Using WordCount with Spark

Copy input file for Spark WordCount Example

Upload the input file you want to use in WordCount to HDFS. You can use any text file as input. In the following example, log4j.properties is used as an example:

As user spark:

hadoop fs -copyFromLocal /etc/hadoop/conf/log4j.properties /tmp/data

Run Spark WordCount

To run WordCount:

Run the Spark shell:

./bin/spark-shell --master yarn-client --driver-memory 512m --executor-memory 512m

Output similar to below displays before the Scala REPL prompt, scala>:

At the Scala REPL prompt enter:

val file = sc.textFile("/tmp/data")
val counts = file.flatMap(line => line.split(" ")).map(word => (word, 1)).reduceByKey(_ + _)
counts.saveAsTextFile("/tmp/wordcount")

Viewing the WordCount output with Scala Shell

To view the output in the scala shell:

counts.count()

To print the full output of the WordCount job:

counts.toArray().foreach(println)

Viewing the WordCount output with HDFS

To read the output of WordCount using HDFS command: Exit the scala shell.

exit

View WordCount Results:

hadoop fs -ls /tmp/wordcount

It should display output similar to:

Use the HDFS cat command to see the WordCount output. For example,

hadoop fs -cat /tmp/wordcount/part-00000

Using Spark DataFrame API

With Spark 1.3.1, DataFrame API is a new feature. DataFrame API provide easier access to data since it looks conceptually like a Table and a lot of developers from Python/R/Pandas are familiar with it.
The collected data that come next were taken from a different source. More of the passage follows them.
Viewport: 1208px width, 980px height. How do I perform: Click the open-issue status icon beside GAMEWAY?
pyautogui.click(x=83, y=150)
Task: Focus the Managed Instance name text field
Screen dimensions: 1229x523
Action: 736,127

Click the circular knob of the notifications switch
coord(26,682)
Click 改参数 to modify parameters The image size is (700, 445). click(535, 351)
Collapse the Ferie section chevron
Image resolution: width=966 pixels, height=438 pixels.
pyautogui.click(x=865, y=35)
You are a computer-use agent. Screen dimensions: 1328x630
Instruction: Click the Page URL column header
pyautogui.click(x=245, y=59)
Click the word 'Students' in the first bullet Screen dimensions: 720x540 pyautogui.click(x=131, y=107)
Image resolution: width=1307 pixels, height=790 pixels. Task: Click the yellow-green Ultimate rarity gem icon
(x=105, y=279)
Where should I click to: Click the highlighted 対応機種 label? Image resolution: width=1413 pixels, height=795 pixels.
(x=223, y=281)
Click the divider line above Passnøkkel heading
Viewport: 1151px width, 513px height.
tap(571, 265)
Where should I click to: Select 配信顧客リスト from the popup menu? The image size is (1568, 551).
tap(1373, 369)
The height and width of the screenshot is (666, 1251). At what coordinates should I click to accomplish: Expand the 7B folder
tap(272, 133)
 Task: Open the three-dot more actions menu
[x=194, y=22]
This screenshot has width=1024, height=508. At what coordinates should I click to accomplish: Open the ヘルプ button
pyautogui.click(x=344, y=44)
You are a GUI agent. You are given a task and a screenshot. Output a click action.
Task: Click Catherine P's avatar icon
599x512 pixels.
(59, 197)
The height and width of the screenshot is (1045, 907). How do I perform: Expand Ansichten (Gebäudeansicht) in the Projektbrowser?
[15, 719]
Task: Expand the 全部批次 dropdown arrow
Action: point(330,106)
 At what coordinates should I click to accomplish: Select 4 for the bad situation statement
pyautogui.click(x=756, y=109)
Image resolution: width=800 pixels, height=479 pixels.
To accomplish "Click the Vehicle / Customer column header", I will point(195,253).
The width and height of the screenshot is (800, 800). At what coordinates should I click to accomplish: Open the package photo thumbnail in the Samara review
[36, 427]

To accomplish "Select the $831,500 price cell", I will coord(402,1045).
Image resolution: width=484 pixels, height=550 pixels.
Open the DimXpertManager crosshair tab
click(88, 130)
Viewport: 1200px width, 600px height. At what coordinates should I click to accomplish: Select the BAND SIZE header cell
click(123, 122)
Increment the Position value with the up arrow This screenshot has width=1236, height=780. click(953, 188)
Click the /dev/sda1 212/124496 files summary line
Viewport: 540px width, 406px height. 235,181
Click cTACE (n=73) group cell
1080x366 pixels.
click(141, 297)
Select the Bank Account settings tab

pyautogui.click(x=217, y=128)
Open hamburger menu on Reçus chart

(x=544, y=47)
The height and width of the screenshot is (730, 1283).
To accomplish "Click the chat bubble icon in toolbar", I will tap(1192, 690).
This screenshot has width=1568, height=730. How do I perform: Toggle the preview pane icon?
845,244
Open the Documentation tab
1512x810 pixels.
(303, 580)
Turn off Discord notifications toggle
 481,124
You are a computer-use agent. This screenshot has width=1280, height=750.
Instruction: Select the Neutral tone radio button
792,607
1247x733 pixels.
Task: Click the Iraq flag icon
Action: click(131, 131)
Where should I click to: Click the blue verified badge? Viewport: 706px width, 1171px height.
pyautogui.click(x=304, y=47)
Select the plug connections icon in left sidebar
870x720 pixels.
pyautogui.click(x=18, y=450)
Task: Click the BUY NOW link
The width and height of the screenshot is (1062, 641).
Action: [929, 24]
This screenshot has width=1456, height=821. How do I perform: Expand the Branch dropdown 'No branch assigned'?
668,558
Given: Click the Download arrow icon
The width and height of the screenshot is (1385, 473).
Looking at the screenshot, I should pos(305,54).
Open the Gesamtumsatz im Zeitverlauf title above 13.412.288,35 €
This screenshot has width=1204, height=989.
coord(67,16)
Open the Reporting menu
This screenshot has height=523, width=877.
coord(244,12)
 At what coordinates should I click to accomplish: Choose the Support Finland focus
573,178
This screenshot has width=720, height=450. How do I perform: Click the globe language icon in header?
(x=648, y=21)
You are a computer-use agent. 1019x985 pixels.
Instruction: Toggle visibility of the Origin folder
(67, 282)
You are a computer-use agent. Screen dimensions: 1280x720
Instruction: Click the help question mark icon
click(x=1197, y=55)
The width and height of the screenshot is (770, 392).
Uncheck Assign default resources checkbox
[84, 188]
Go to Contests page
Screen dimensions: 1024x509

Let’s upload people text file to HDFS

cd /usr/hdp/current/spark-client

su spark
hdfs dfs -copyFromLocal examples/src/main/resources/people.txt people.txt

hdfs dfs -copyFromLocal examples/src/main/resources/people.json people.json

Then let’s launch the Spark Shell

cd /usr/hdp/current/spark-client
su spark
./bin/spark-shell --num-executors 2 --executor-memory 512m --master yarn-client

At the Spark Shell type the following:

val df = sqlContext.jsonFile("people.json")

This will produce and output such as

Note: The highlighted output shows the inferred schema of the underlying people.json.

Now print the content of DataFrame with df.show

df.show

Data Frame API examples

import org.apache.spark.sql.functions._
// Select everybody, but increment the age by 1
df.select(df("name"), df("age") + 1).show()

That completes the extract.